# WHAT IS ASKED
Carry on the email exchange about keytool and the default keystore, starting right after its last sentence.

# PASSAGE TO READ
On May 3, 2006, at 3:09 PM, Raif S. Naffah wrote:
hello Casey,On Thursday 04 May 2006 07:22, Casey Marshall wrote:On May 3, 2006, at 5:33 AM, Raif S. Naffah wrote:hello all, the attached patch --already committed-- makes it possible to use the default keystore type and implementation to work with the keytool.Is that really necessary? I was under the impression that you usually need one keyring type or the other, depending on what you are doing with it. When does `keytool' need both?i'm afraid it is. consider the case where you first run the keytool with a -genkey command followed by an -import command of a trusted certificate; both with no -keystore option (to use a default .keystore file). with the 1st command the .keystore is created as a private keyring. it will fail for the 2nd because it's expecting a public one.
But, it sounds like that equivalent to passing `-keystore ~/.keystore' to both subcommands. I mean, it doesn't sound like there's any technical limitation, just that a particular usage pattern no longer works.

# Collected data
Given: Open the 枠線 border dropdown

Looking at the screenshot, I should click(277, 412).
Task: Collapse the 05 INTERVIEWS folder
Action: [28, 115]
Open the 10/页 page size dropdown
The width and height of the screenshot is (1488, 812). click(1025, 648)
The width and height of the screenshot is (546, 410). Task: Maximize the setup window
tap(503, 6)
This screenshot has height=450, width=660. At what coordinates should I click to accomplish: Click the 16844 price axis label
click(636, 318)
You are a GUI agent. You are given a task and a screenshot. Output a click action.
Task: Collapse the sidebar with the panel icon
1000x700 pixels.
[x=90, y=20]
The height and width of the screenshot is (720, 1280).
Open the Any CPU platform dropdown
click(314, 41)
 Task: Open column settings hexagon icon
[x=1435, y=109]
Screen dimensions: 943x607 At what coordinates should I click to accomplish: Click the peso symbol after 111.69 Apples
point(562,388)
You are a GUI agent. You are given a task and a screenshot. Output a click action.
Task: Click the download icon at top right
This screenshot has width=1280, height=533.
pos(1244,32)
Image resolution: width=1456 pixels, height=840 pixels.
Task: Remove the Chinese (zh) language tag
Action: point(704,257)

# ANSWER TO THE PROBLEM
I'm not arguing against making that behavior (and being able to keep public and private keys in one file) work, but I think you should consider backwards compatibility.
This patch is breaking the format (you've changed it to always be the concatenation of public and private keyrings, which is more or less an entirely new file format), which we should avoid. You should detect what it is you are loading, so you can still load old keyring files. I'd suggest doing: if keyring has type 'private' load private keyring if end of file not reached load public keyring ...so you can still load a file with only one type, instead of requiring that the input always be a concatenation of two keyrings.
I'd still suggest doing this. Breaking file format compatibility should be a no-no, especially since you can easily avoid it.
Thanks.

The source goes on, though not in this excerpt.